*Task item*:
Every record below must be written out exactly. Leave out the pictures.

*Data extracts*:
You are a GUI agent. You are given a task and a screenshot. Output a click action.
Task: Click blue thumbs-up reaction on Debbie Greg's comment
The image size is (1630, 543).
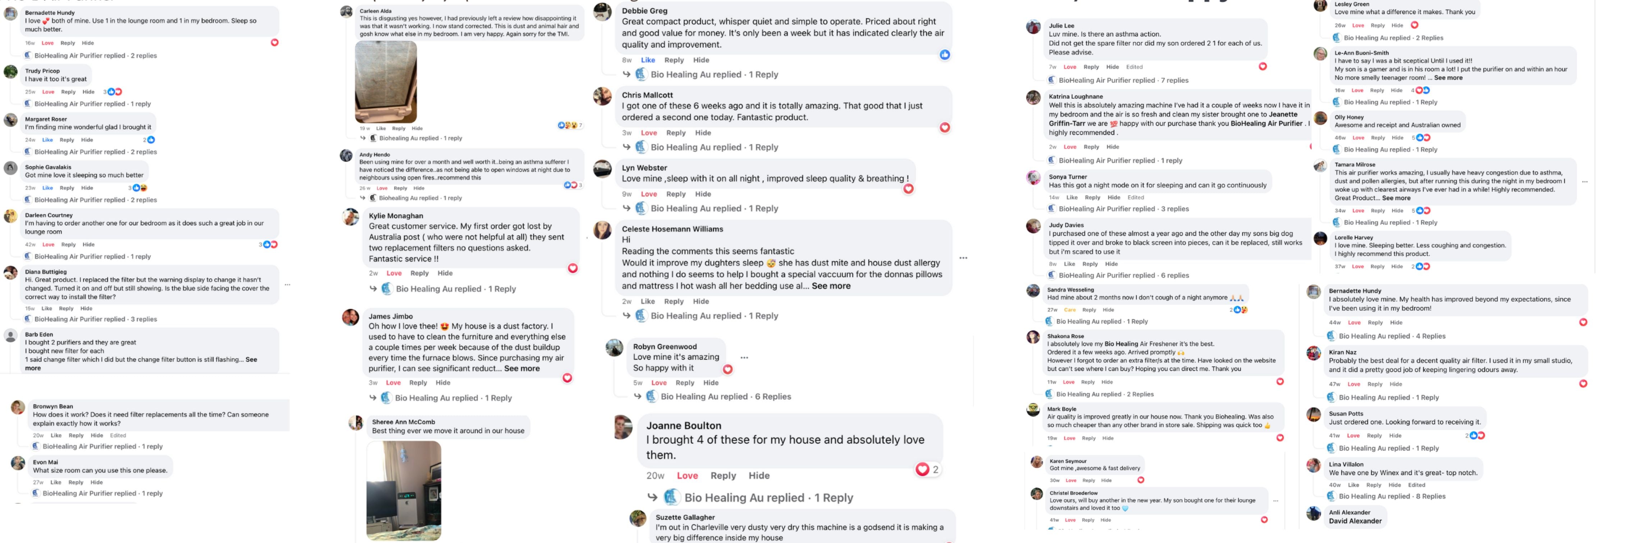(945, 55)
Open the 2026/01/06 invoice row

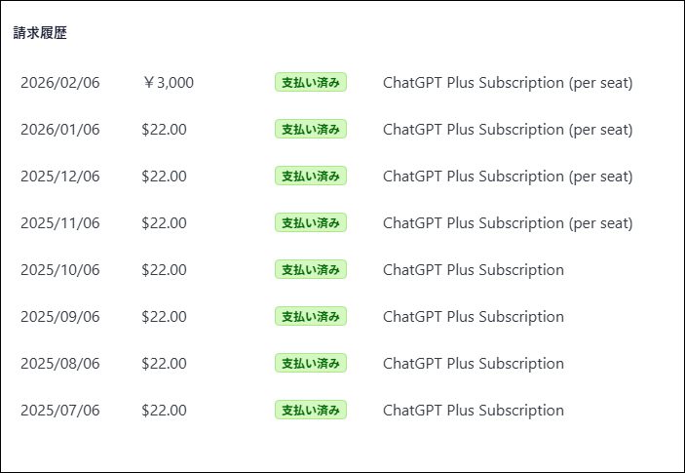pyautogui.click(x=59, y=130)
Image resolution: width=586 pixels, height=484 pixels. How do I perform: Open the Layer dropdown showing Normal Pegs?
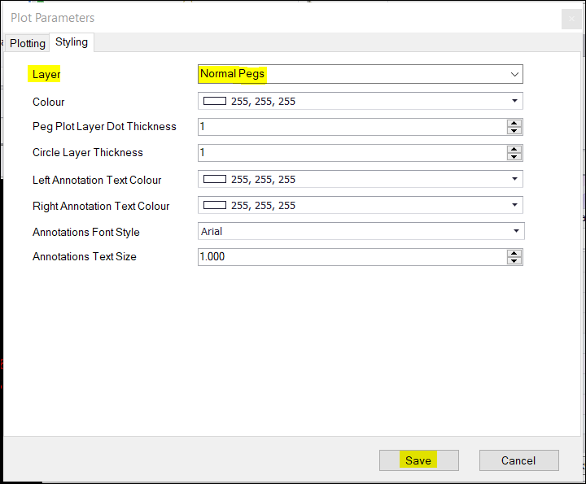pyautogui.click(x=360, y=74)
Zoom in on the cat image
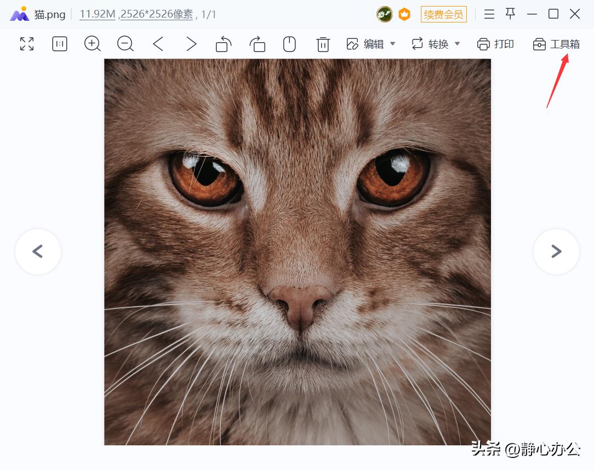594x470 pixels. click(92, 44)
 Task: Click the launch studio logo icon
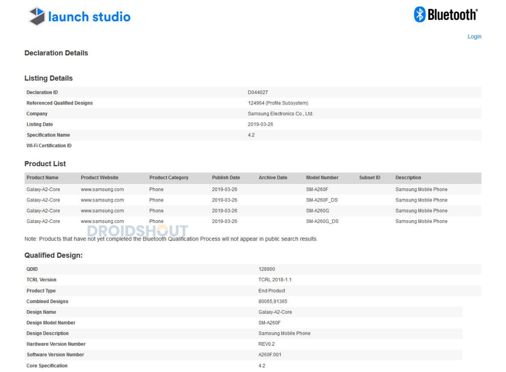click(x=37, y=16)
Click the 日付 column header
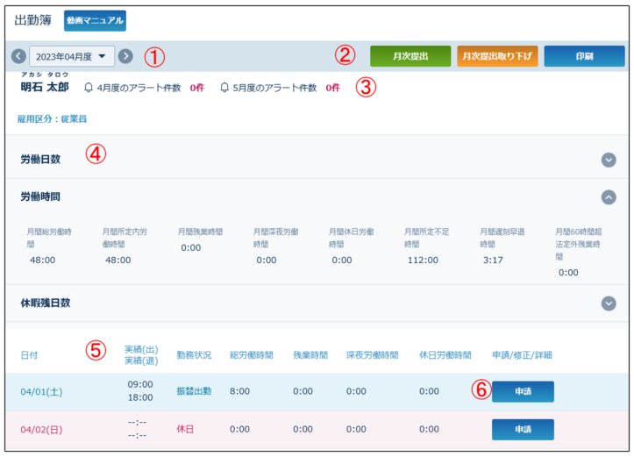This screenshot has width=634, height=457. pyautogui.click(x=30, y=355)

*Answer for this exercise*:
You are a GUI agent. You are given a task and a screenshot. Output a click action.
Task: Click blue thumbs-up reaction on Debbie Greg's comment
The image size is (1630, 543).
(945, 55)
Open the 2026/01/06 invoice row

pyautogui.click(x=59, y=130)
Image resolution: width=586 pixels, height=484 pixels. How do I perform: Open the Layer dropdown showing Normal Pegs?
pyautogui.click(x=360, y=74)
Zoom in on the cat image
594x470 pixels. click(92, 44)
 Task: Click the launch studio logo icon
click(x=37, y=16)
Click the 日付 column header
This screenshot has width=634, height=457. pyautogui.click(x=30, y=355)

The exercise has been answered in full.